*RECORDED DATA*

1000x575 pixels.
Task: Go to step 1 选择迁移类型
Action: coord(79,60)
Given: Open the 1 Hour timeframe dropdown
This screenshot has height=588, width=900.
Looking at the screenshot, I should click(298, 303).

*HOW TO COMPLETE THIS TASK*
The lines from the one containing "Given: Open the 1 Hour timeframe dropdown" through the last line of the records are to be transcribed exactly, with nothing else added.

*OUTPUT BELOW*
Given: Open the 1 Hour timeframe dropdown
This screenshot has height=588, width=900.
Looking at the screenshot, I should click(298, 303).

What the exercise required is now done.